Après le Bataclan, je me suis plongée dans le détail de ces jeux, d’une violence inouïe, dont nos enfants sont les héros, ces gangsters sans foi ni loi qui ne respectent rien ni personne… À cette époque, mon fils ado était fan, comme des millions d’autres, de ces jeux extrêmement violents, où les garçons – principaux usagers – tuent, pour le plaisir, des milliers d’ennemis. Je me suis demandé comment, si on banalise la violence et les tueries dans les jeux, on peut être sûr qu’il n’y aura pas de passage à l’acte. À l’image des films interdits aux moins de dix-huit ans, certains jeux vidéo qui réveillent les pires instincts humains devraient être interdits au moins de douze ans1. 

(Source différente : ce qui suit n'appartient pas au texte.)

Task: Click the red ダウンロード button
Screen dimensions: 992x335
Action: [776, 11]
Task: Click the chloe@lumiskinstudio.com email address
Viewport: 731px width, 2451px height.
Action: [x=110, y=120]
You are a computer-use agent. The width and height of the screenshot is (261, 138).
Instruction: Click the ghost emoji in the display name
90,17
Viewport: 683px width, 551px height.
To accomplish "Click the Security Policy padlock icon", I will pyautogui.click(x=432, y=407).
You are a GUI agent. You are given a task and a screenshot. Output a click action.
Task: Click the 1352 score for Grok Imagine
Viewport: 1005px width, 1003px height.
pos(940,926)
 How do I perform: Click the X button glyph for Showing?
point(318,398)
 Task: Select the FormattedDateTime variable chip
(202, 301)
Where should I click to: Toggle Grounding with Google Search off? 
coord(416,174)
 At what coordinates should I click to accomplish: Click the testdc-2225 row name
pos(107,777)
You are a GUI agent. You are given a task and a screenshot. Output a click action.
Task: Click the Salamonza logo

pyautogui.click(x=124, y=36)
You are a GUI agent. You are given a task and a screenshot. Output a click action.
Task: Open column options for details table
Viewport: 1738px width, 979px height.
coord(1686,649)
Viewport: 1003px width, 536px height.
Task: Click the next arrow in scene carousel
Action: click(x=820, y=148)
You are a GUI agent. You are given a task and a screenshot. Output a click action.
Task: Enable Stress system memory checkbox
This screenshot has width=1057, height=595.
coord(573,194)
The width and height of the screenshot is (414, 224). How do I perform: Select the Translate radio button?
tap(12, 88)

On fait de nous des voyeurs

La même violence se banalise au cinéma et à la télévision. Quand ma grand-mère Salma séjournait chez nous, elle s’horrifiait devant les films policiers à la télévision : « Mais on leur apprend à tuer ! » Je crois que le cinéma est né pour faire rire, rêver ou réfléchir. À la télévision, les séries policières, le plus souvent exportées par les USA ou copiées de modèles américains, règnent aujourd’hui en maîtresses. C’est le diktat de l’audimat, le triomphe de la violence et du sexe qui font vendre ! Et il y a surenchère : chaque film ou jeu vidéo doit en faire encore plus que le précédent.

On nous place dans une position de voyeurs, de complices de cette violence. Exactement comme le fait l’industrie pornographique. La violence trash s’est installée dans la littérature, les polars à succès, et au cinéma où elle est primée à Cannes et encensée par les critiques. Sous couvert de « dénoncer », nombre de films ne sont qu’un prétexte pour exhiber une violence extrême à l’écran, comme Django Unchained ou Parasite2.

Notre société est violente

La violence est un instinct intrinsèque à l’homme, héritée de nos gènes à une période où il fallait se battre pour se nourrir et se défendre. Nos ancêtres étaient paysans, ils travaillaient dur et se dépensaient dans les champs ; ils chassaient aussi. Il est désormais politiquement correct d’être contre la chasse, et je l’ai longtemps été. Jusqu’à ce que je découvre qu’elle est nécessaire au regard du taux de reproduction des bêtes sauvages. La chasse est une activité collective, elle crée du lien social, inculque le respect de règles3. N’est-il pas plus sain d’accompagner son père à la chasse que de tuer des milliers de personnes sur un jeu vidéo ?

La société capitaliste dans laquelle nous vivons est violente. L’individualisme y règne, le « marche ou crève », le chacun pour soi. Les rythmes de vie qu’elle nous impose sont une violence, la laideur urbaine est une violence, le stress des grandes villes est une violence, la frontière poreuse entre vie privée et vie publique est une violence… D’où ces injonctions qui se sont multipliées, depuis la fin du XXe siècle, de vivre zen, faire du calme en soi, méditer, observer des pauses, etc. L’extrême violence de nos modes de vie crée forcément son contraire : le besoin de paix et de sérénité…

Par Nadia Khouri-Dagher, reporter franco-libanaise, ancienne chercheuse en sciences sociales et spécialiste de l’interculturalité4

1 L’actuel logo PEGI, géré en grande partie par les éditeurs eux-mêmes, n’est qu’une recommandation : elle n’impose aucune contrainte au consommateur.
2 Django Unchained est un film de Quentin Tarantino (2012) qui traite de l’esclavage et Parasite a été réalisé par Bong Joon Ho, il aborde la question de la polarisation sociale (2019).
3 Nadia Khouri-Dagher, Dans nos campagnes, Au cœur du monde, 2021.